(Stored items from a collection)
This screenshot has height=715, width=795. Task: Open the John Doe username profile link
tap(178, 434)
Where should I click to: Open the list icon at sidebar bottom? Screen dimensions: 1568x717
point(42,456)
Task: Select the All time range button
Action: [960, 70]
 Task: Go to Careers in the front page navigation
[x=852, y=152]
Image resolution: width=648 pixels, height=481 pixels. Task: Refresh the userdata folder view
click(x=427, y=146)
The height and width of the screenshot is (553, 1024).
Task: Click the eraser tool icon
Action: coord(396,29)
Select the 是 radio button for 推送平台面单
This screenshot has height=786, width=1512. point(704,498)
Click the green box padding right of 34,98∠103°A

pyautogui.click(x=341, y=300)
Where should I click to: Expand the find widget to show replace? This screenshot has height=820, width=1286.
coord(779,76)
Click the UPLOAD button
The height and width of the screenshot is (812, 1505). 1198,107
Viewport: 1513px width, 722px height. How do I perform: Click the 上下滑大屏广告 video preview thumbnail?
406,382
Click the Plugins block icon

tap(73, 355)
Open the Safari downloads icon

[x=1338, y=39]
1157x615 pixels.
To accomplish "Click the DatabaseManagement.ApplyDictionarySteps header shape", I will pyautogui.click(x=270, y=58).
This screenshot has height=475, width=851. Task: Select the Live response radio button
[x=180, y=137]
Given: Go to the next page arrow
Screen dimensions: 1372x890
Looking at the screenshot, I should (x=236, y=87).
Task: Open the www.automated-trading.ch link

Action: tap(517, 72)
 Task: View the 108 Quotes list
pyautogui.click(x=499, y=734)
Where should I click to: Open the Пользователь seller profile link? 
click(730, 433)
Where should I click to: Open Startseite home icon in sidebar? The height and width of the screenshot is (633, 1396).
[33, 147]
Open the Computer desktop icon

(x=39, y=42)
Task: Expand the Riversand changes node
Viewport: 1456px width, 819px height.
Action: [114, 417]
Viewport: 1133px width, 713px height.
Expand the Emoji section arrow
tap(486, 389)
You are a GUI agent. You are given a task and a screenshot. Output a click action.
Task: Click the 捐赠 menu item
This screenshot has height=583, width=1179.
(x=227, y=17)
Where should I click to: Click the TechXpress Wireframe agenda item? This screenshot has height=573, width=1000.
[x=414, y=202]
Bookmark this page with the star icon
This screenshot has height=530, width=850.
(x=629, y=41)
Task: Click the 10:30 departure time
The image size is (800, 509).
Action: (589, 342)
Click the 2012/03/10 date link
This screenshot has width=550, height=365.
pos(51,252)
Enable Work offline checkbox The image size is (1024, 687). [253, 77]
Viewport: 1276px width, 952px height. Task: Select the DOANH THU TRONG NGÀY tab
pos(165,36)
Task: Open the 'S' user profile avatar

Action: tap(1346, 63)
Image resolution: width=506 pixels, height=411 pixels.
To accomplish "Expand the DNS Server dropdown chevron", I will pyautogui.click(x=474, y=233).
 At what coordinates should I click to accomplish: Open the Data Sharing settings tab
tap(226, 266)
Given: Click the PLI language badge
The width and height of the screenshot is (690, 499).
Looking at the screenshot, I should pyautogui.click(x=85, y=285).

» Work to complete
Substitute "Window" for every "Viewport" in the listing and reproduce the whole listing with nothing else altered.

» Reply
This screenshot has height=715, width=795. Task: Open the John Doe username profile link
tap(178, 434)
Where should I click to: Open the list icon at sidebar bottom? Screen dimensions: 1568x717
point(42,456)
Task: Select the All time range button
Action: [960, 70]
 Task: Go to Careers in the front page navigation
[x=852, y=152]
Image resolution: width=648 pixels, height=481 pixels. Task: Refresh the userdata folder view
click(x=427, y=146)
The height and width of the screenshot is (553, 1024).
Task: Click the eraser tool icon
Action: coord(396,29)
Select the 是 radio button for 推送平台面单
This screenshot has height=786, width=1512. point(704,498)
Click the green box padding right of 34,98∠103°A

pyautogui.click(x=341, y=300)
Where should I click to: Expand the find widget to show replace? This screenshot has height=820, width=1286.
coord(779,76)
Click the UPLOAD button
The height and width of the screenshot is (812, 1505). 1198,107
Window: 1513px width, 722px height. How do I perform: Click the 上下滑大屏广告 video preview thumbnail?
406,382
Click the Plugins block icon

tap(73, 355)
Open the Safari downloads icon

[x=1338, y=39]
1157x615 pixels.
To accomplish "Click the DatabaseManagement.ApplyDictionarySteps header shape", I will pyautogui.click(x=270, y=58).
This screenshot has height=475, width=851. Task: Select the Live response radio button
[x=180, y=137]
Given: Go to the next page arrow
Screen dimensions: 1372x890
Looking at the screenshot, I should (x=236, y=87).
Task: Open the www.automated-trading.ch link

Action: tap(517, 72)
 Task: View the 108 Quotes list
pyautogui.click(x=499, y=734)
Where should I click to: Open the Пользователь seller profile link? 
click(730, 433)
Where should I click to: Open Startseite home icon in sidebar? The height and width of the screenshot is (633, 1396).
[33, 147]
Open the Computer desktop icon

(x=39, y=42)
Task: Expand the Riversand changes node
Window: 1456px width, 819px height.
Action: [114, 417]
Window: 1133px width, 713px height.
Expand the Emoji section arrow
tap(486, 389)
You are a GUI agent. You are given a task and a screenshot. Output a click action.
Task: Click the 捐赠 menu item
This screenshot has height=583, width=1179.
(x=227, y=17)
Where should I click to: Click the TechXpress Wireframe agenda item? This screenshot has height=573, width=1000.
[x=414, y=202]
Bookmark this page with the star icon
This screenshot has height=530, width=850.
(x=629, y=41)
Task: Click the 10:30 departure time
The image size is (800, 509).
Action: (589, 342)
Click the 2012/03/10 date link
This screenshot has width=550, height=365.
pos(51,252)
Enable Work offline checkbox The image size is (1024, 687). [253, 77]
Window: 1276px width, 952px height. Task: Select the DOANH THU TRONG NGÀY tab
pos(165,36)
Task: Open the 'S' user profile avatar

Action: tap(1346, 63)
Image resolution: width=506 pixels, height=411 pixels.
To accomplish "Expand the DNS Server dropdown chevron", I will pyautogui.click(x=474, y=233).
 At what coordinates should I click to accomplish: Open the Data Sharing settings tab
tap(226, 266)
Given: Click the PLI language badge
The width and height of the screenshot is (690, 499).
Looking at the screenshot, I should pyautogui.click(x=85, y=285).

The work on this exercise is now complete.